Walkin’ Butterfly ウォーキンバタフライ

Vanilla,コミックWalkerで連載されていた、たまきちひろによる、Walkin’ Butterfly(ウォーキンバタフライ)の英語版コミックです、全4巻。

Walkin’ Butterfly ウォーキンバタフライ 英語版コミック

Walkin’ Butterfly 日本語オリジナル版

Walkin' Butterfly 英語版

「ウォーキン☆バタフライ」のタイトルでテレビドラマ化もされましたね。長身がコンプレックスだったミチコはファッションショーでモデルと間違えられて舞台に立つ。きらびやかな衣装と化粧で見違えた自分にうっとりしたものの、舞台の上で客の視線に晒されると緊張で一歩も動けなくなってしまう。そこでデザイナーに痛烈な批判を受けてその場から逃げ出すが、やがてミチコは長身をいかしたモデルという職業を目指すようになる…という感じのお話です。

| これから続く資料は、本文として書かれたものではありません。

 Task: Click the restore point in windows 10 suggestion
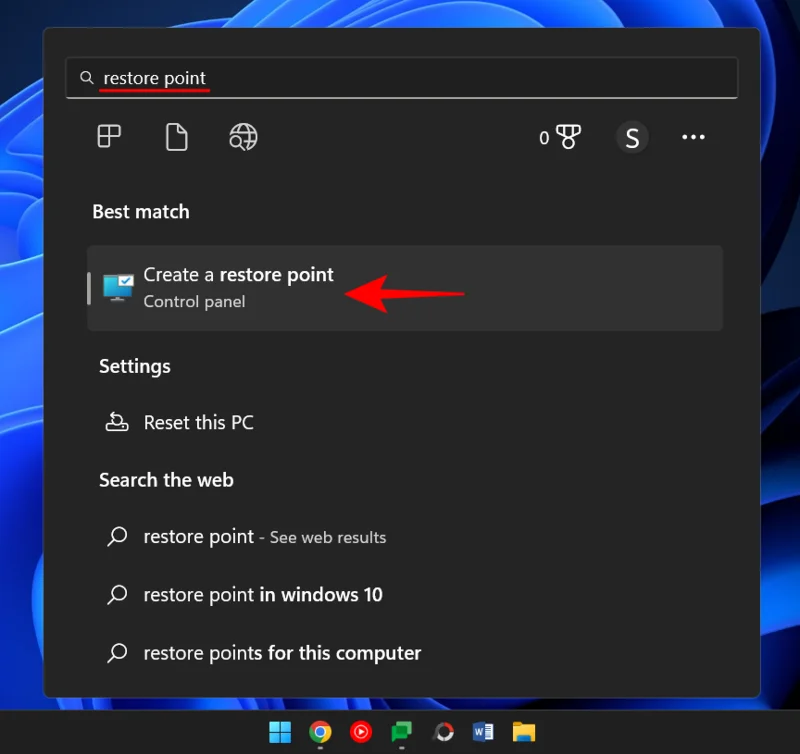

上述のとおり日本語版は全4巻なのですが、英語版は3巻までしかリリースされていません。本来なら最後まで出版される予定だったのでしょうが、4巻の発売は中止となったようです。出版社も Aurora Publishing というあまり有名ではない会社なので詳しい事情はわかりませんでした。

東京少年少女 Tokyo Boys & Girls

別冊少女コミックで連載されていた、相原実貴による東京少年少女の英語版コミックです、全5巻。

東京少年少女 Tokyo Boys & Girls 英語版コミック

東京少年少女 日本語オリジナル版

東京少年少女 英語版

もともとの作品は1990年代に描かれた漫画ですね。時代でいうとちょうどバブル期あたりでしょうか。あの頃の「東京」というのは、とにかく輝いて見えたような印象が私にはあります。表紙の画像は新装版のものを使用しているのでそれほど古くは感じないですが、中身はそれなりに時代を感じます。しかし今よむと逆に新鮮というか面白い感じがしてくるから不思議です。

英語版は翻訳漫画出版大手の VIZ Media から発売されています。上述のとおり表紙のデザインは新装版コミックスの方を採用していますが、これは良い判断だと私は思います。全5巻ということで英語で本を読むことに慣れていない方でも、なんとか読めるボリュームだと思います。昔読んでいた人も、まだ読んだ事がない人もこの作品で英語を学ばれてはいかがでしょうか。